- Assignment -
Everything in the listing below from the line containing "Image resolution: width=2339, height=1568." through the line containing "Bask Rewards" must be repeated exactly; the remaining lines are not wanted.

- Available data -
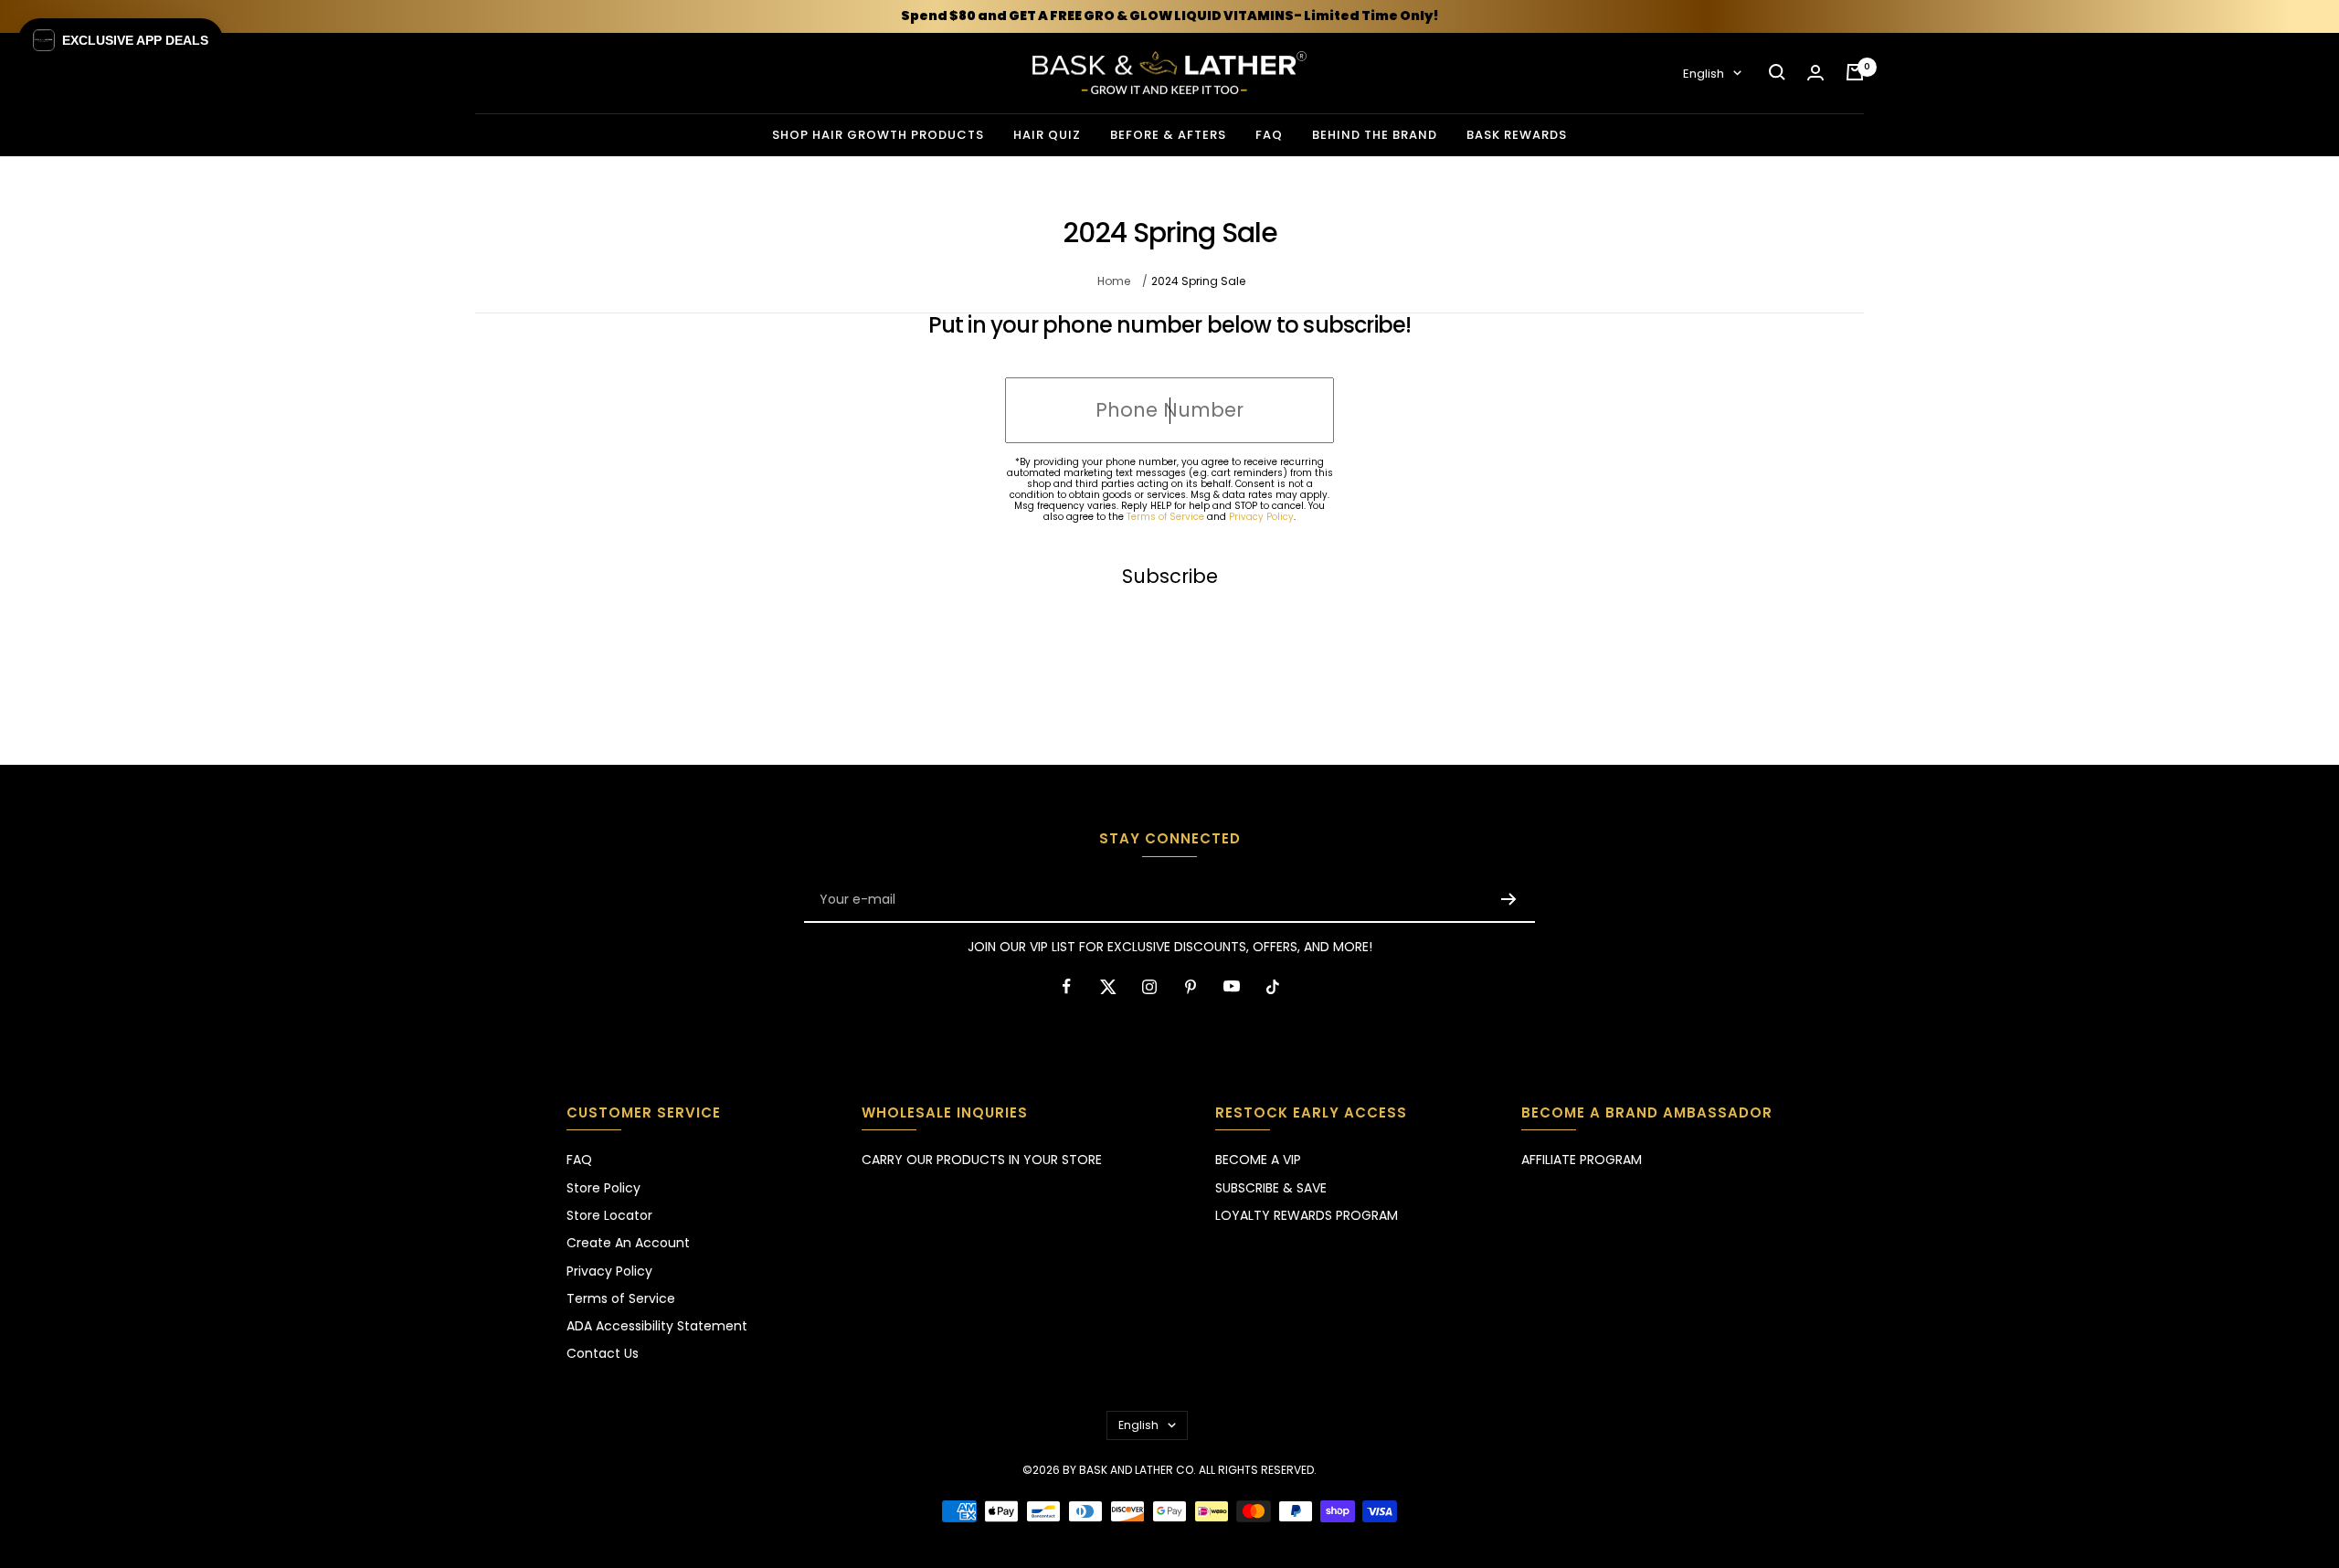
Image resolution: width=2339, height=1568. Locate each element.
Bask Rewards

==

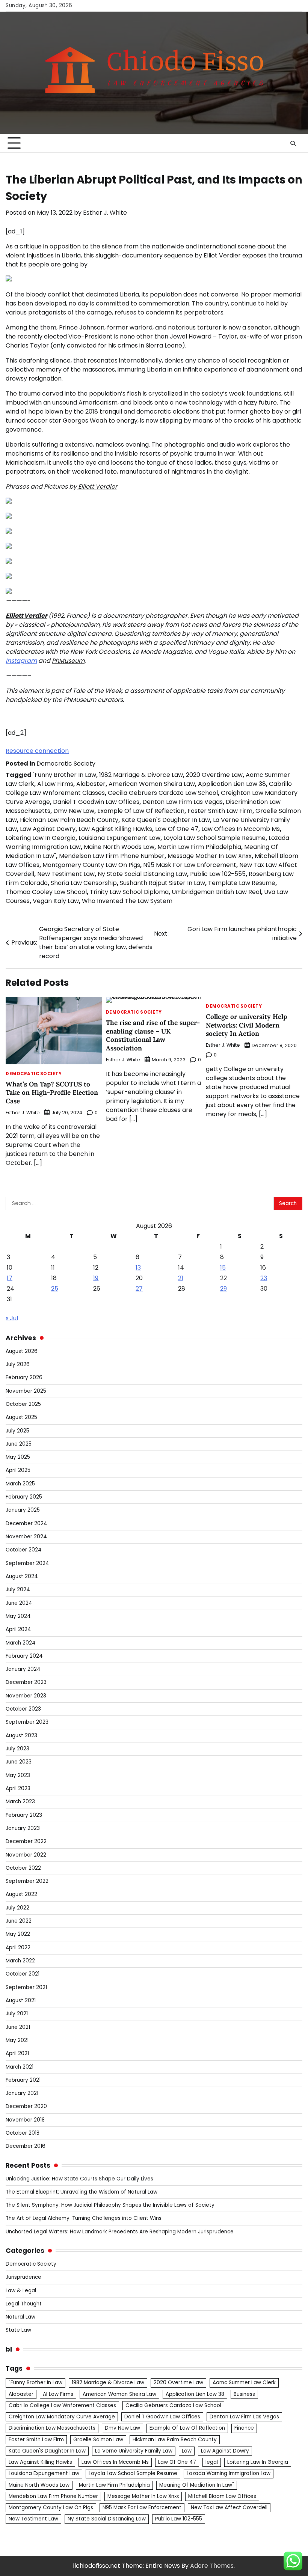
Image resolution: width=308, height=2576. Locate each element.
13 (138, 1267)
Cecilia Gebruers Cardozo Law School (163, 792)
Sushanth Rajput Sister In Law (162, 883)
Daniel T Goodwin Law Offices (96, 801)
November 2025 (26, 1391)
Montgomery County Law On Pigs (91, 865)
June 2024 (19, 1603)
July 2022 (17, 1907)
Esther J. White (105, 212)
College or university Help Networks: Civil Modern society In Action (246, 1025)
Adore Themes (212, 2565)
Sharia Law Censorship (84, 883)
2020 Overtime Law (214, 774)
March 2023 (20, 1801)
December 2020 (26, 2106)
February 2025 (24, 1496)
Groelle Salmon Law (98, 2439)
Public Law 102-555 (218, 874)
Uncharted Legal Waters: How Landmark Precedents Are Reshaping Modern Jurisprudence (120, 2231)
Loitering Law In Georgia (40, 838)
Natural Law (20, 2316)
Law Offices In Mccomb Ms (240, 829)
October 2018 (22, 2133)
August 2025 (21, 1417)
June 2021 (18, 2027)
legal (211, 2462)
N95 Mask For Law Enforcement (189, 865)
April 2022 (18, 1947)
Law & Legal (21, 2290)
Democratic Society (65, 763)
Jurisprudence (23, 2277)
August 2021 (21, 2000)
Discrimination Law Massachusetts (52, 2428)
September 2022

- Solved problem -
Image resolution: width=2339, height=1568. Locate each element.
Bask Rewards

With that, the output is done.